If your leak is coming out of the head to rocker cover joint you will need to lift the rockers off, that is why the manual says rotate the engine until the valves are closed. That way there is very little upward pressure from the pushrods to the rockers. If you remove the rocker assembly without the valves closed there is a lot of pressure from the pushrods and this is not good cos unless you are careful it is easy to bend the pushrods!

If you remove the spark plugs and put the bike in top gear, rotate the rear wheel until both valves are closed on the cylinder you are working on. You can see the rockers open the valves, so its easy to see when the valves are closed. A pal is useful here, but not really needed.

Undo the rest of the bolts easy a bit at a time equally, probably best done in a diagonal manner. Small bolts first, folowed by the four large ones. Once the bolts are undone you can lift the rocker assy off the head. You may have to fish out the pushrods on the rear cylinder to make this easier. Make sure you remember which pushrod goes where as they are different lengths.
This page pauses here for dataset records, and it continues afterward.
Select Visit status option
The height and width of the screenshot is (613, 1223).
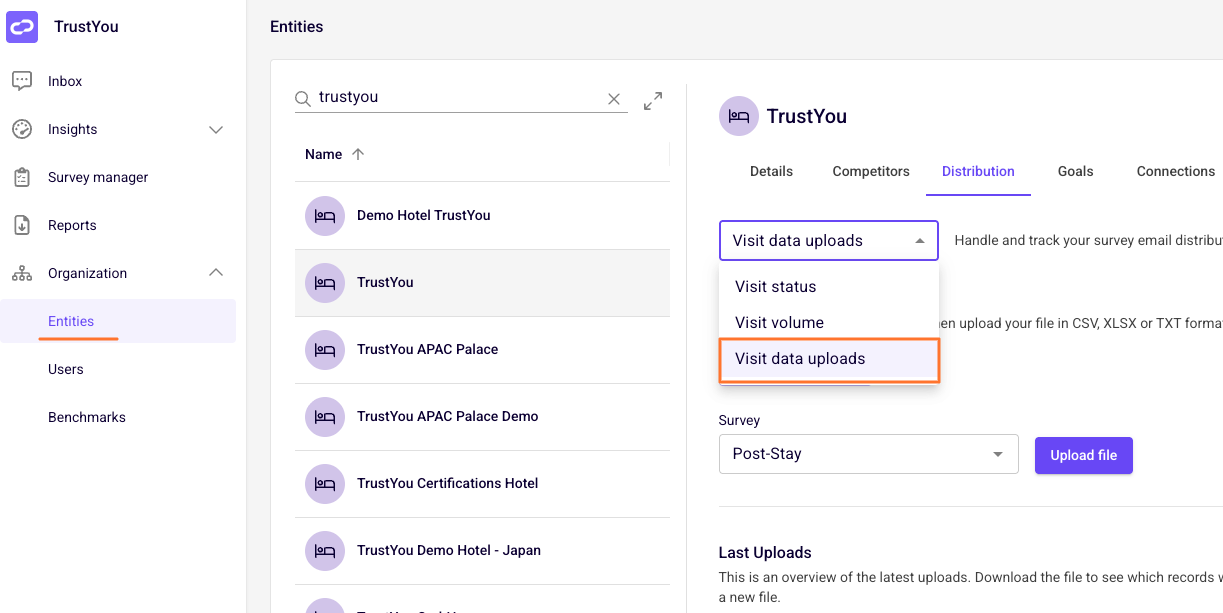829,287
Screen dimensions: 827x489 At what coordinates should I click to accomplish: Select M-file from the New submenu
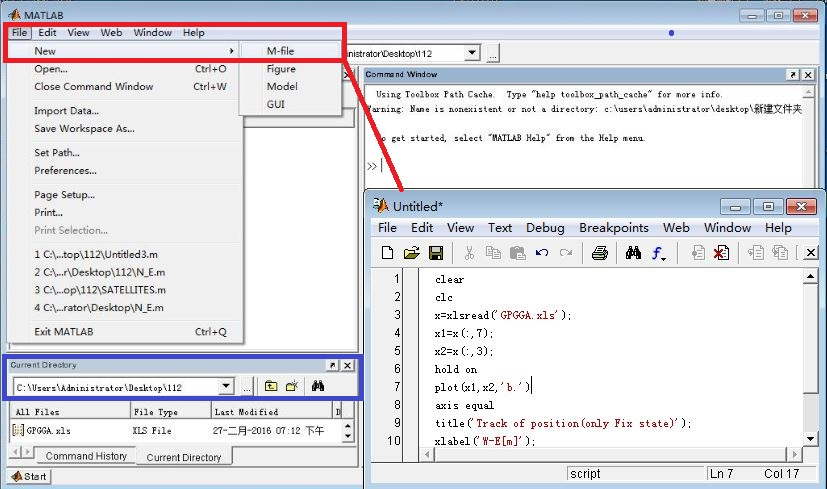280,51

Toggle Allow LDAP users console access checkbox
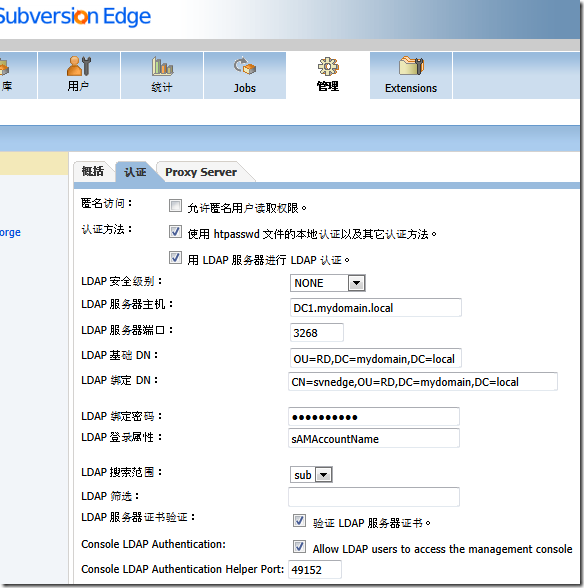click(299, 546)
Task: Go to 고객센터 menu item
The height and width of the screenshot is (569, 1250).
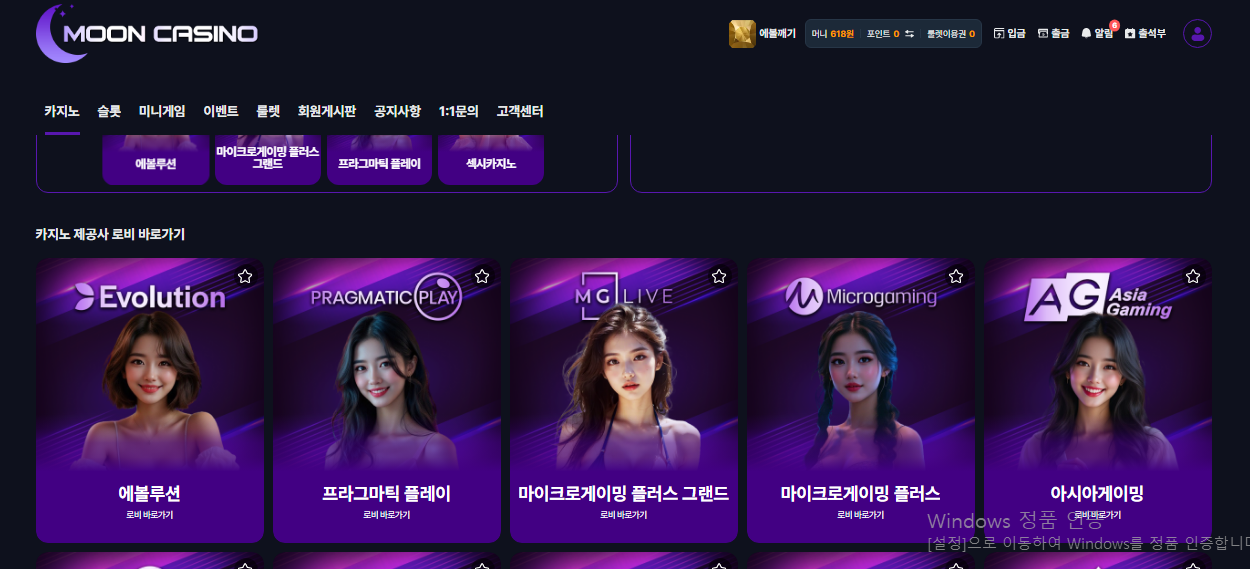Action: tap(520, 111)
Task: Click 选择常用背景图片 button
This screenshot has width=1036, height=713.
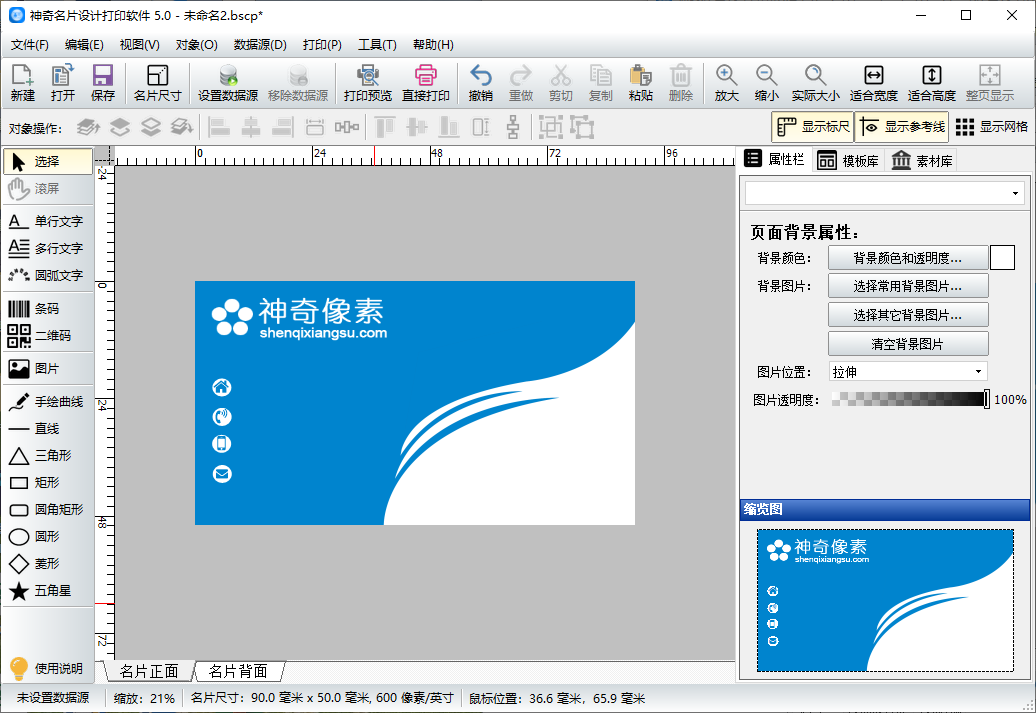Action: (907, 286)
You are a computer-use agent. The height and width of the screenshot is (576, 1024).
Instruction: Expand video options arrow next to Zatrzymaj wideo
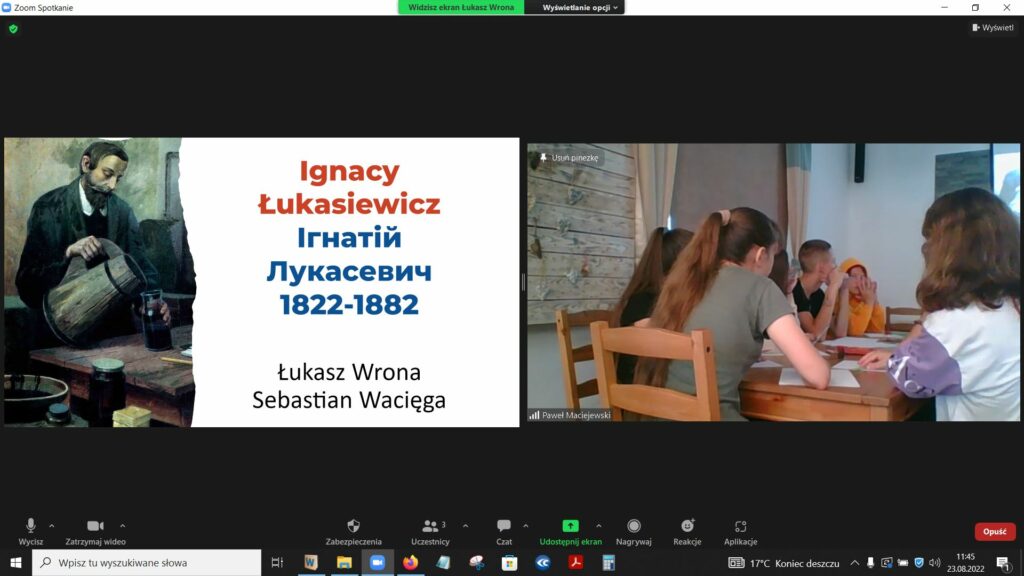(123, 526)
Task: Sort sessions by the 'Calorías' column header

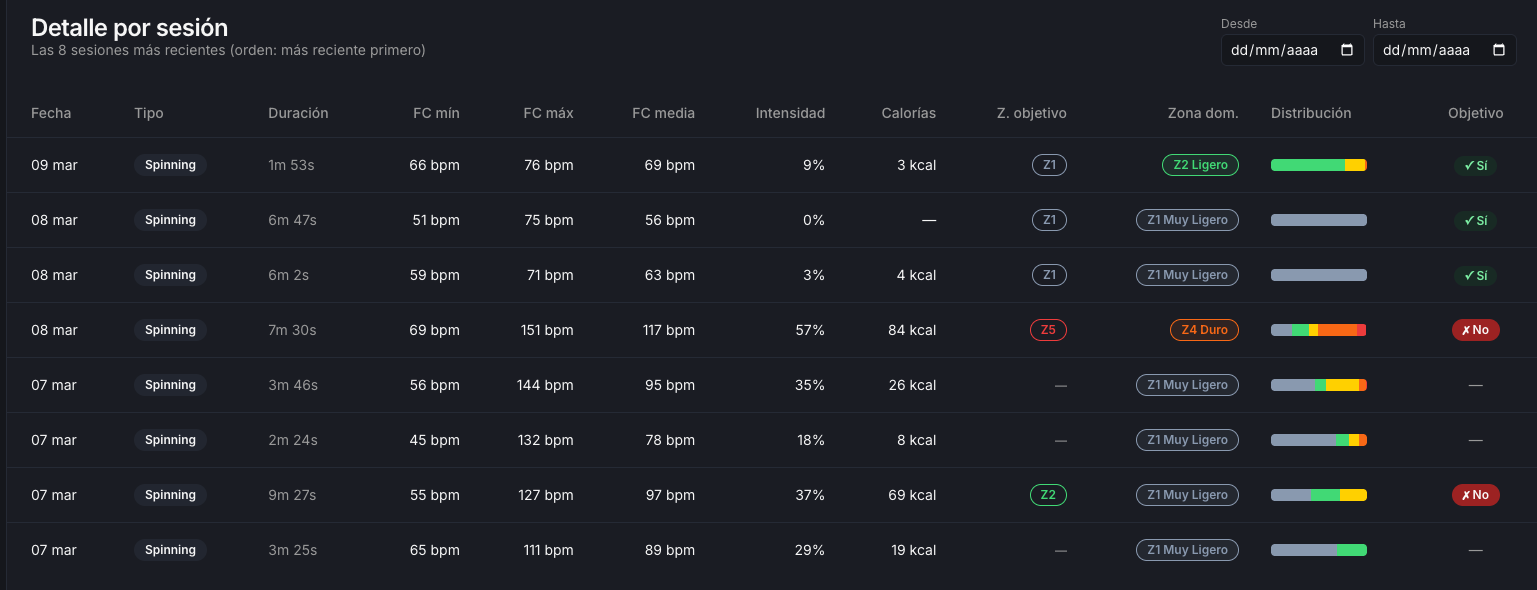Action: pyautogui.click(x=908, y=113)
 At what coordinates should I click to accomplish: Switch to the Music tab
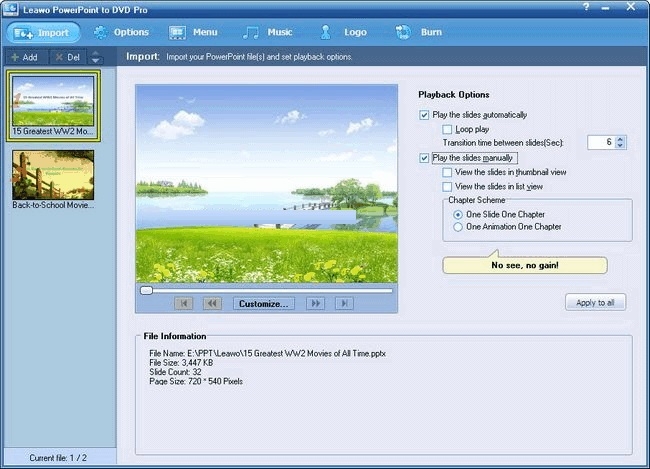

When you put the new gaskets on and re-assemble, make sure there is no oil present on the mating surfaces, should be clean and dry.

Tighten the bolts evenly a bit at a time, and make sure that the pushrods seat (if removed) in the tappets correctly, and check that once assembled the pushrods can be rotated by hand before turning the engine over. You may have to wait for the tappets to "bleed down". Should not be a too long wait. Have a cofee, save the beer for later.

If you follow the manual you should not go wrong. Careful with that torque wrench!

I normaly put some oil down the pushrod tubes and around the valve pockets before I button it all up, just to make sure that all is lubed at start up..it takes a while for the oil to get that far..

Good luck.

Whiffi.

SavageRider
25th February 2007, 02:45
Hey thanks to all for the great advice. I completed the job today and did remove the gas tank and ignition coil. I also removed the odometer to get the gas tank off. The rest went pretty well except for the rubber gaskets and trying to keep them in their grooves it was like trying to herd Cats. I started it up and it seems like so far the oil is staying inside. A quick spin around the neighborhood and it still stayed in. I guess only time will tell if it holds.